The recent Energy Crisis has highlighted how critical energy supplies are to the running of our daily operations. It is therefore a very good opportunity to explain the difference between Business Continuity Planning (BCP) and Disaster Recovery (DR).
Let’s start by defining what a disaster is and providing some examples.
Disaster Scenarios
A situation where widespread human, material, economic or environmental losses have occurred which exceeded the ability of the affected organization, community or society to respond and recover using its own resources.
- Natural disasters (earthquakes, hurricanes, wildfires, etc.).
- Fires and floods in offices or on-site server rooms.
- Regional or local power outages.
- Disease outbreaks and pandemics.
- Theft, vandalism, and similar criminal acts.
- Cyber-attacks (such as ransomware, DDoS attacks, phishing attempts, APT attacks, etc.).
- Attempts at CEO fraud.
- Loss of connectivity and software failures.
- Data center disasters.
- Threats to data integrity and safety (such as data breach or corruption).
What is the difference between an Incident and a Disaster?
The difference is that an incident is a situation that might be, or could lead to a disruption, or a loss, or in a situation of emergency or crisis, while a disaster always is a situation that implies a serious damage to the organization
Business Continuity Plan (BCP)
According to ISO 22301, business continuity plan is defined as “documented procedures that guide organizations to respond, recover, resume, and restore to a pre-defined level of operation following disruption.”
BCP focuses on developing plans/procedures, but it doesn’t include the analysis that forms the basis of such planning, nor the means of maintaining such plans – all these are required elements of business continuity management that are necessary for enabling successful contingency planning.
The goal of BCP is to minimize downtime in the event of an incident.
Moreover it temporarily addresses the incident to maintain critical business functions until the disruption is gone.
Disaster Recovery
Disaster recovery is a standard set of policies and procedures that a business or organization puts in place and follows to protect itself and its personnel in the face of a disaster. Disaster recovery plans (DRPs) can help the business ensure personal and employee safety, hardware, and systems restoration, and take other steps to encourage business continuity. DRPs may include preventative measures, corrective measures, and detective measures to prevent disasters from affecting business as much as possible while mitigating the disaster outcome as reliably as possible.

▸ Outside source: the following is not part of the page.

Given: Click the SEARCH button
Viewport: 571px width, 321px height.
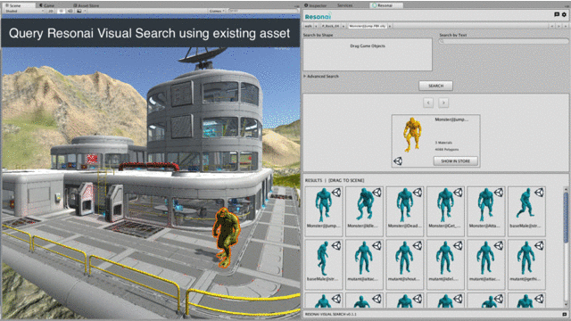Looking at the screenshot, I should click(435, 86).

Disaster recovery is a subset of business continuity planning, and no BC strategy is complete without a plan for restoring IT functions. DR prepares for the same accidents as BC (natural disasters, cyber-attacks, etc.) but focuses solely on restoring software and IT-related assets
ISO Standards
ISO 27031 is a standard for IT disaster recovery. It’s an international standard that specifies how to plan, implement, and maintain disaster recovery systems. The purpose of ISO 27031 is to help organisations ensure that their business continuity plans are able to deal with any type of disaster.
The four areas of ISO 27031 are: Plan, Do, Check, Act.